Exercise instructions. With the pictures left out, print exactly the lines below that run from the one containing "Task: Open more actions for 単体テスト folder" through the one containing "Click the 599 price number".

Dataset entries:
══════════
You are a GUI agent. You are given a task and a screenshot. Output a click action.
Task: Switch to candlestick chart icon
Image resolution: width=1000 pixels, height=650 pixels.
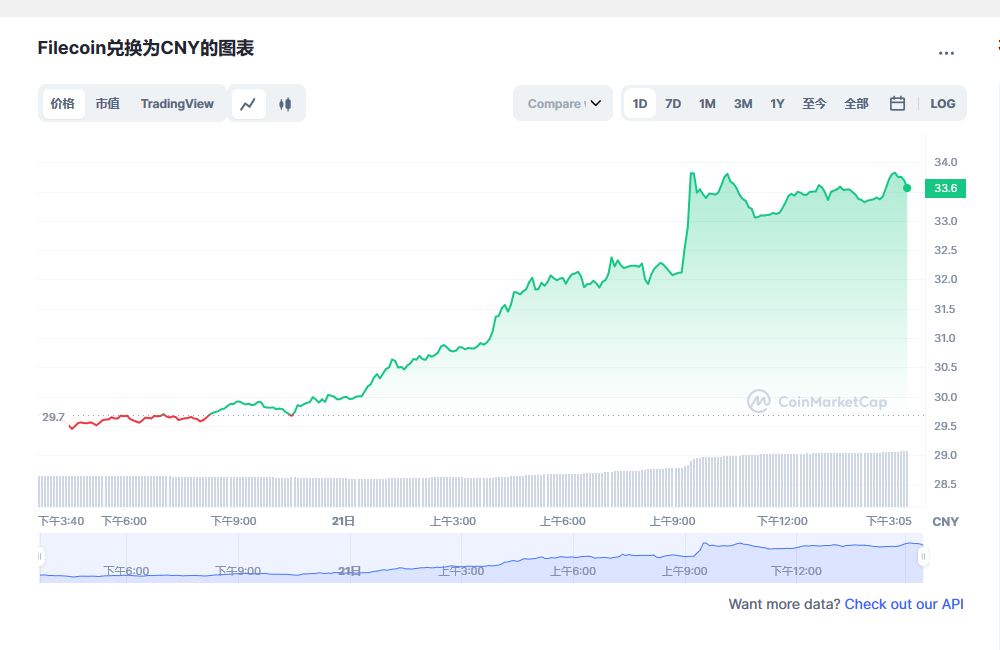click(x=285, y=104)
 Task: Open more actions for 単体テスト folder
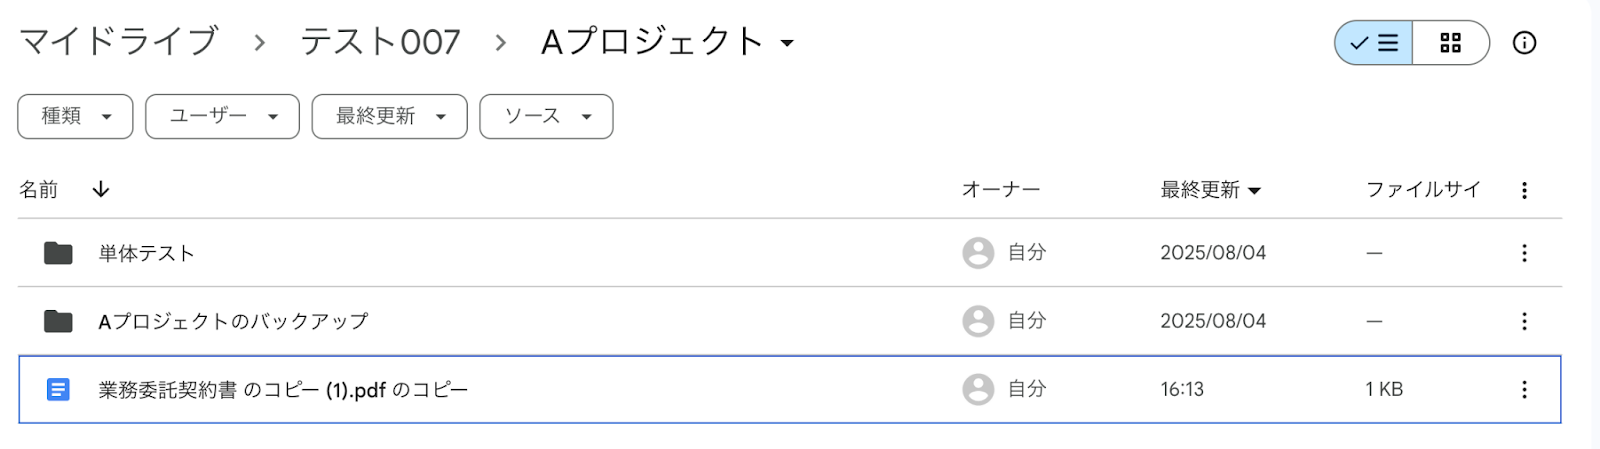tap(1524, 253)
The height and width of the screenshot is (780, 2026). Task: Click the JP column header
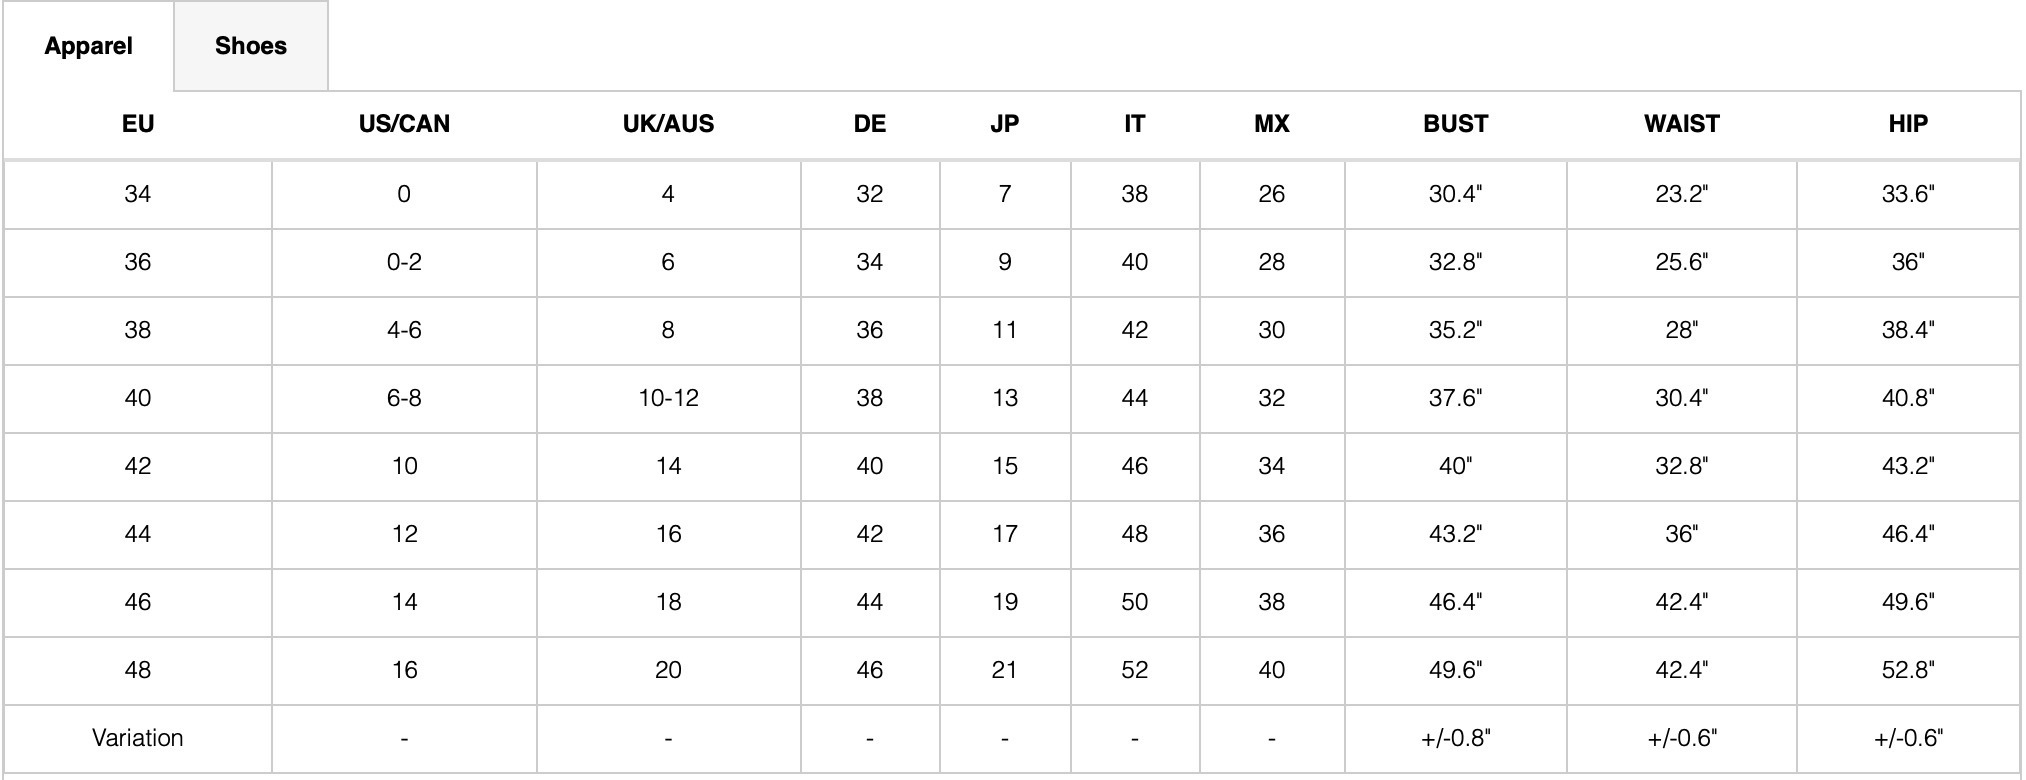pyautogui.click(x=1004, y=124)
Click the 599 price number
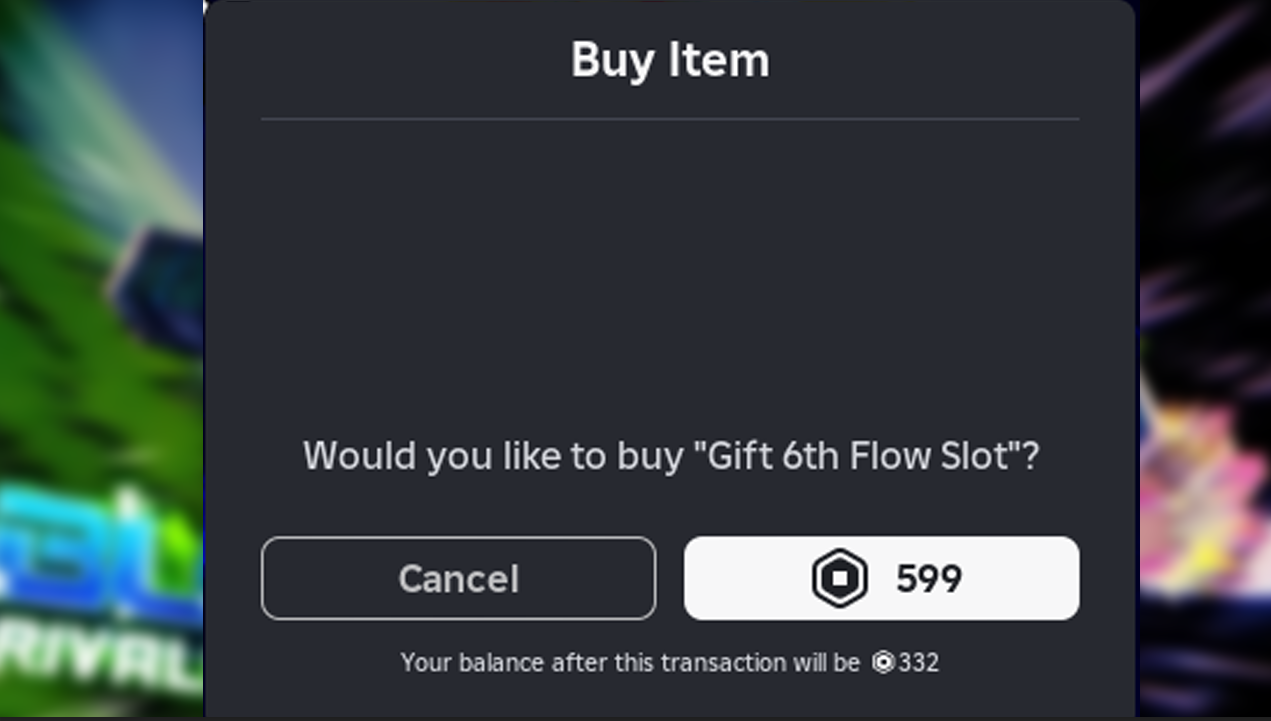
══════════
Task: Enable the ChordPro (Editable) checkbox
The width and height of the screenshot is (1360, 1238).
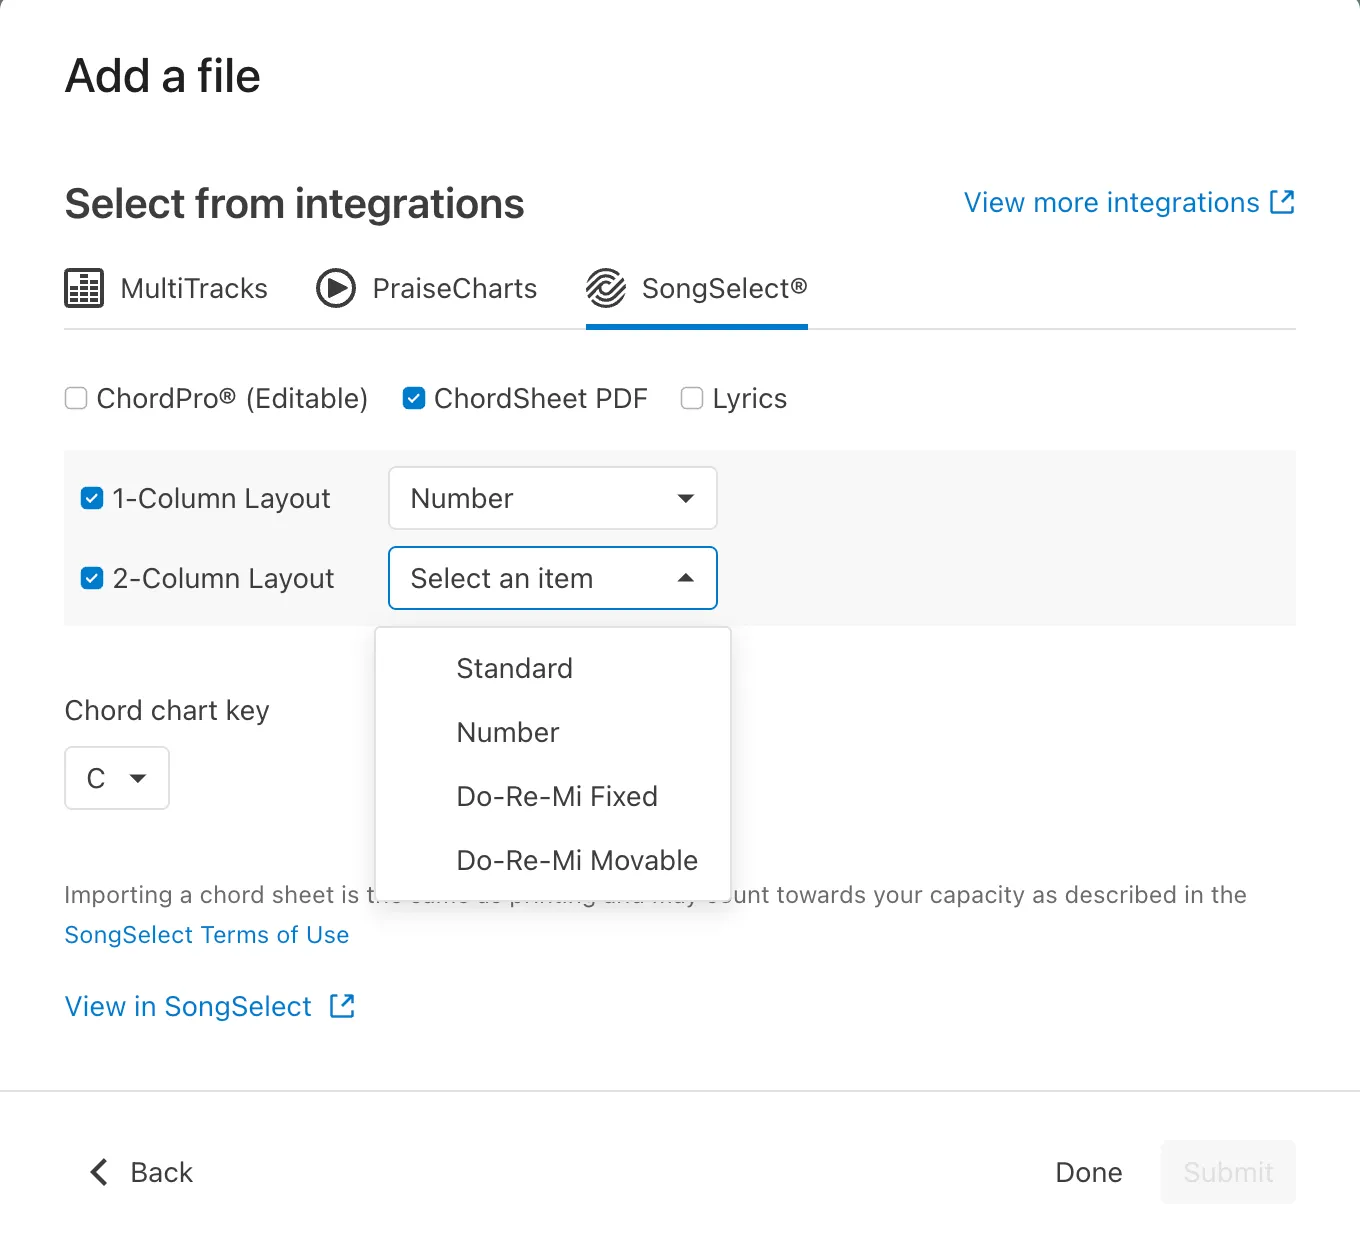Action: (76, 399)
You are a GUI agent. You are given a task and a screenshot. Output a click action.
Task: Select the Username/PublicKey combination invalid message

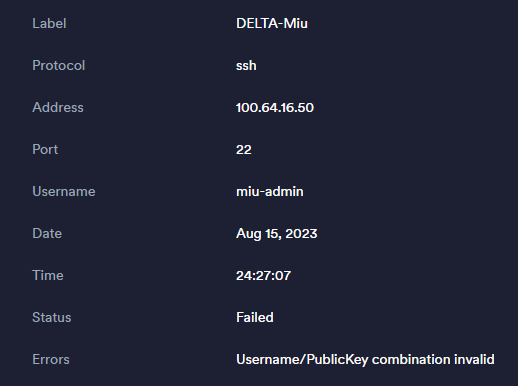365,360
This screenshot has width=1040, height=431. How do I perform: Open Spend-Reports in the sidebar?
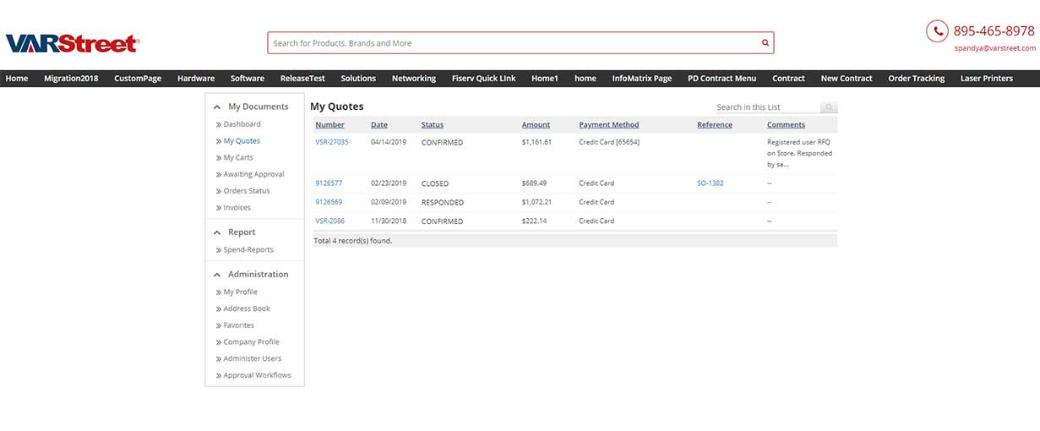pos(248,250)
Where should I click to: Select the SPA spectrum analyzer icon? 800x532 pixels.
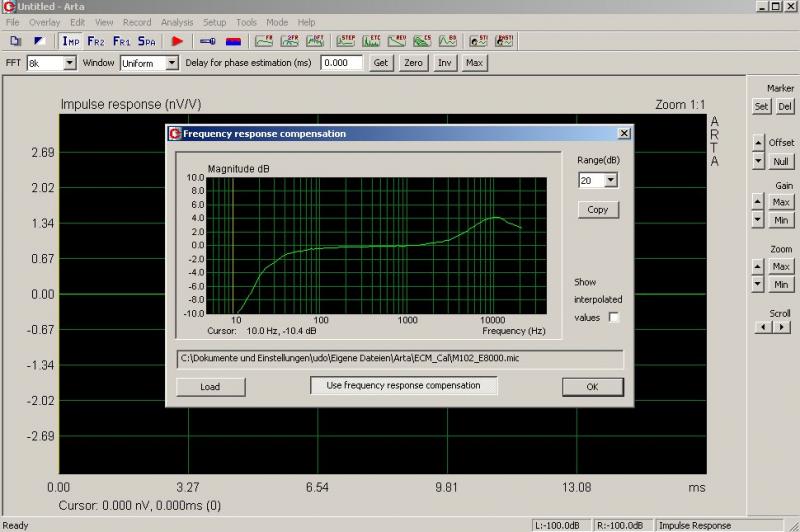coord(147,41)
══════════
Response below.
 Task: Open more actions for 単体テスト folder
tap(1524, 253)
The height and width of the screenshot is (780, 2026). Task: Click the JP column header
pyautogui.click(x=1004, y=124)
Click the 599 price number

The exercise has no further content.